“There is a definite connection between Dan’s meditative development and the things that he writes about,” says his friend Jon Kabat-Zinn, director of the Center for Mindfulness in Medicine, Health Care, and Society at the University of Massachusetts Medical School, and author of Coming to Our Senses: Healing Ourselves and the World Through Mindfulness (Hyperion, 2005.) “He is able to make these issues come alive and normalize them so they don’t seem to require people to make unusual cultural shifts that they are otherwise not ready for.”
To Goleman, meditation is simply one form of training in self-awareness. “The executives who make the best decisions,” he says, “are the ones who spend time by themselves reflecting, though that may be the time they spend riding their Harleys. Meditation helps one get into a mode of mind where the background information processing, which is the wisest part of the mind, can rise to the surface, and you get the ‘aha’ of decisions you’ve been pondering. Personally, I’ve found it enormously helpful.”
Goleman’s book in progress reflects his current fascination with something he alternately calls “compassionate capitalism” or “the new transparency.” “Right now, when we buy a consumer product, we have no idea of what the consequences of manufacture of that product are for the planet, public health, or people at large,” he says. “But that is about to change.” In the past decade, companies that pollute or employ child labor have found documentation of or commentary on these transgressions trumpeted on the Web sites of activists and nongovernmental organizations. The substance of these accusations may vary; they may be subject to interpretation; and the company may or may not, in the end, be vindicated. But the visibility of once-hidden activities and long-term health effects is certain to grow, and as people around the world grow more accustomed to this type of information, corporate response to social and health issues will move from the public relations department to the arena of core strategy.
“The market is out of sync with where medical science is heading in assessing hazards,” Goleman adds. He points, for example, to the increasing flow of data about the adverse health consequences of regular exposure to chemicals found in a host of everyday products. “When Oprah Winfrey and 60 Minutes spotlight these dangers, we will see a spike in consumer alarm — successful brands will be tainted — and major market shifts will likely follow.”
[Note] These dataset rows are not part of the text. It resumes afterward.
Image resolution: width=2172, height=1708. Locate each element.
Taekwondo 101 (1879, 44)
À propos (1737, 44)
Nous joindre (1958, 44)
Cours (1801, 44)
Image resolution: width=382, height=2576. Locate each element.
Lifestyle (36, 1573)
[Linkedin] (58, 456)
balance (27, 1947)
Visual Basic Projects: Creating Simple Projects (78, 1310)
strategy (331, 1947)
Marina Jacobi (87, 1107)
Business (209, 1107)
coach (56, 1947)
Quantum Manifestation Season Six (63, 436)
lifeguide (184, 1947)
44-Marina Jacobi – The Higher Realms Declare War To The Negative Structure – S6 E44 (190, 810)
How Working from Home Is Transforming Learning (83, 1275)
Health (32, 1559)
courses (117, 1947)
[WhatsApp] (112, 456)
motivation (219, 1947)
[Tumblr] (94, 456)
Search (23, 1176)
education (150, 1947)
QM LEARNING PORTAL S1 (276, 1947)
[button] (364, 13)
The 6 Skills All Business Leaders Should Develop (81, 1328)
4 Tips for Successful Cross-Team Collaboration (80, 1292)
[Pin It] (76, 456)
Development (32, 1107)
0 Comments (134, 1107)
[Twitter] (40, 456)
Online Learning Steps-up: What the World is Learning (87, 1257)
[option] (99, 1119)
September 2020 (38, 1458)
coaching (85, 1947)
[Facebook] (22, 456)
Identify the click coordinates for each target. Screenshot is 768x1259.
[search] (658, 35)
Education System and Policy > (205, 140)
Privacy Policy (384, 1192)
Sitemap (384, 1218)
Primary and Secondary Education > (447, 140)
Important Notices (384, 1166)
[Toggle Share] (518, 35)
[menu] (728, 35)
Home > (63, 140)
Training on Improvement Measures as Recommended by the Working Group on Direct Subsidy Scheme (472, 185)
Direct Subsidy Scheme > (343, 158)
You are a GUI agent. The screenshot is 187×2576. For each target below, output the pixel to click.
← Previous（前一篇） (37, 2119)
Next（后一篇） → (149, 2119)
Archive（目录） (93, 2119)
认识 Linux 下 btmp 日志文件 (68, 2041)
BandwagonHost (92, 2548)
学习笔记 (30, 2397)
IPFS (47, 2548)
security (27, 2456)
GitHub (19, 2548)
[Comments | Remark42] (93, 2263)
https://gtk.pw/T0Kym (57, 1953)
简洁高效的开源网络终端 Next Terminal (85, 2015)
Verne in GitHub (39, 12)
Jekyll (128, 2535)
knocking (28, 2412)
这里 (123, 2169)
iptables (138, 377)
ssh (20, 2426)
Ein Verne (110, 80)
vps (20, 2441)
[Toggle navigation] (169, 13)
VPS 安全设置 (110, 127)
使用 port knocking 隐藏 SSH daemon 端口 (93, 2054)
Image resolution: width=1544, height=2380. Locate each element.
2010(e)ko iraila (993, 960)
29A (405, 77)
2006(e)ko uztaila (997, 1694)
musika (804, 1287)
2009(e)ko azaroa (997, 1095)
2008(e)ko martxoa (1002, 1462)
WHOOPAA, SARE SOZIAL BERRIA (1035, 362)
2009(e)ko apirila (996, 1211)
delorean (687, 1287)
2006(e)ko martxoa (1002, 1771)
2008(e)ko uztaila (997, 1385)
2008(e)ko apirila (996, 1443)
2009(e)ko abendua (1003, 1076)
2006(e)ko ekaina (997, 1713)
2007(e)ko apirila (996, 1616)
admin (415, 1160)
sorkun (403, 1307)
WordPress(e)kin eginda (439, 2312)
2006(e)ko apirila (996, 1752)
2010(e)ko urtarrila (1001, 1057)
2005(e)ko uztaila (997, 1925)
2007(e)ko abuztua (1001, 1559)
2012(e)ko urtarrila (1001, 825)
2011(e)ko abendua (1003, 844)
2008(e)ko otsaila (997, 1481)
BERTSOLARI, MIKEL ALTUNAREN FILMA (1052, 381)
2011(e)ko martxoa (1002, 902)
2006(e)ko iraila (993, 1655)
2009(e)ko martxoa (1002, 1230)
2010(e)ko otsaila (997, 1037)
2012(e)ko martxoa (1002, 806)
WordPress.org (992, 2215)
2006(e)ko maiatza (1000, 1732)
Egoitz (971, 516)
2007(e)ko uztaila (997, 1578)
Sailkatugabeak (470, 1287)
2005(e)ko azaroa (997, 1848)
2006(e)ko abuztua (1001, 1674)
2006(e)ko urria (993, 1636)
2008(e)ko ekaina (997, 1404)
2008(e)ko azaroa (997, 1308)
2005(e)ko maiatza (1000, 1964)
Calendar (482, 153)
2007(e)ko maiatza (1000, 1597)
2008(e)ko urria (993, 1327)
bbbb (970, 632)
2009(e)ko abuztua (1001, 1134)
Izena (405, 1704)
Gradually, corporate leaders will come to assume that the impact of all their activities — the impact on the planet, on people, and on the economy — will be visible. “It’s not just your carbon footprint, it’s every resource you use: the extraction, the processing, the consumption of it, and what happens when it is discarded,” says Goleman. “Businesses will need to make strategic decisions based on the assumption that people will know the consequences of everything they do.”
Savvy companies will turn this development to their advantage, Goleman predicts, by using technology to boost their awareness of their own operations, with finer granularity than ever before. For example, as radio frequency identification (RFID) technology beams to manufacturing companies the location of their goods at every part of the value chain, including their customers’ homes, the “consumer insight” they gain will not just make them better marketers. It will raise ethical issues about the value of their products in society at large. And this, in turn, will require some emotional intelligence on the part of executives who want to make the transition. In the end, it may be emotional intelligence that provides businesspeople with the fortitude, transparency, and compassion they need to blend their personal ambitions with their desire to serve the world at large. We may not fully grasp the challenges facing business over the next few decades, but if Goleman is right, corporate leaders may want to build up, alongside cash and technology, their reserves of maturity and awareness.